• **WHAT YOU WILL DO**:
Output the rows as a two-column CSV with the headers "prompt" and "target". Start at the line containing "This screenshot has width=1407, height=673." and end after the line containing "click(326, 95)". Put each row's text and its answer in one quoted field each, turn line breaks into spaces, and leave out the pictures.

• **ENTRIES**:
▬▬▬▬▬▬▬▬▬▬

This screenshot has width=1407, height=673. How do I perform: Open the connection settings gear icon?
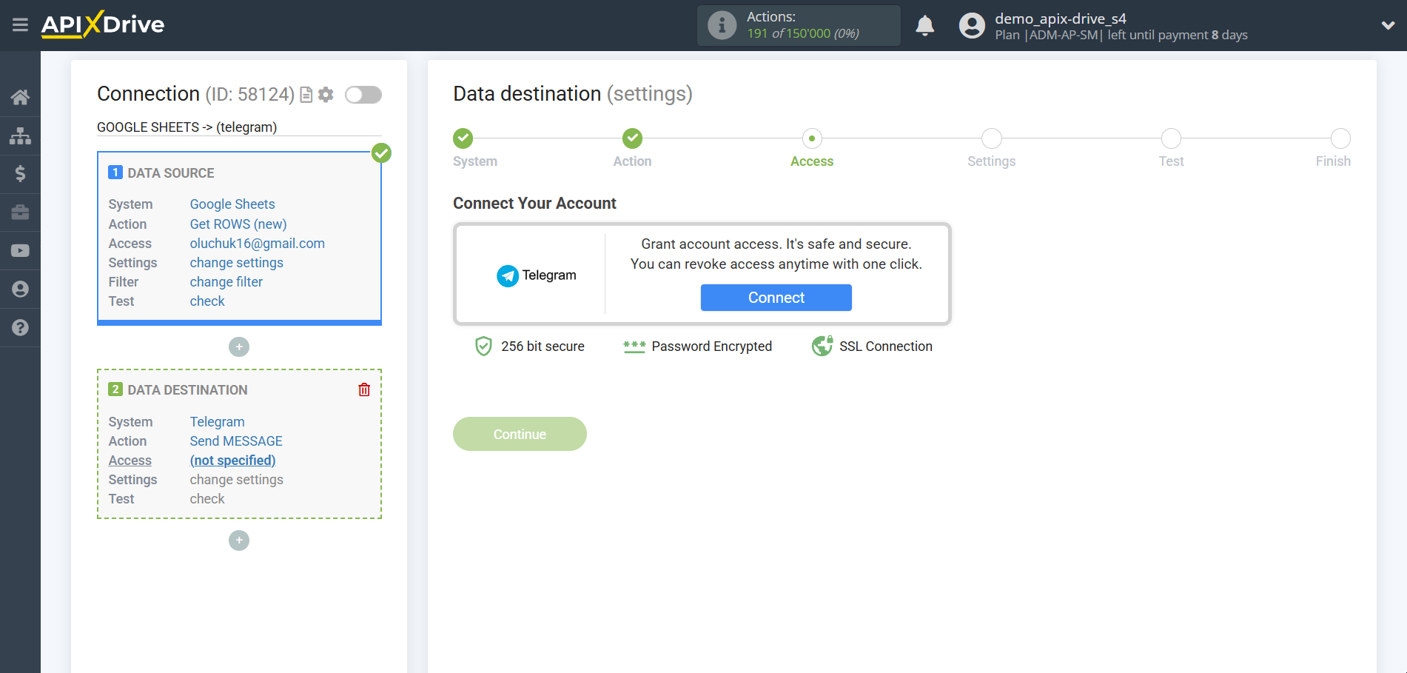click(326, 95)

▬▬▬▬▬▬▬▬▬▬

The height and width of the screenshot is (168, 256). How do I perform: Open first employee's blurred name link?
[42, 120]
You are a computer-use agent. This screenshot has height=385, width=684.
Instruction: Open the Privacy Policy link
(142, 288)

▬▬▬▬▬▬▬▬▬▬

• **CORRECT ANSWER**:
prompt,target
"This screenshot has width=1407, height=673. How do I perform: Open the connection settings gear icon?","click(326, 95)"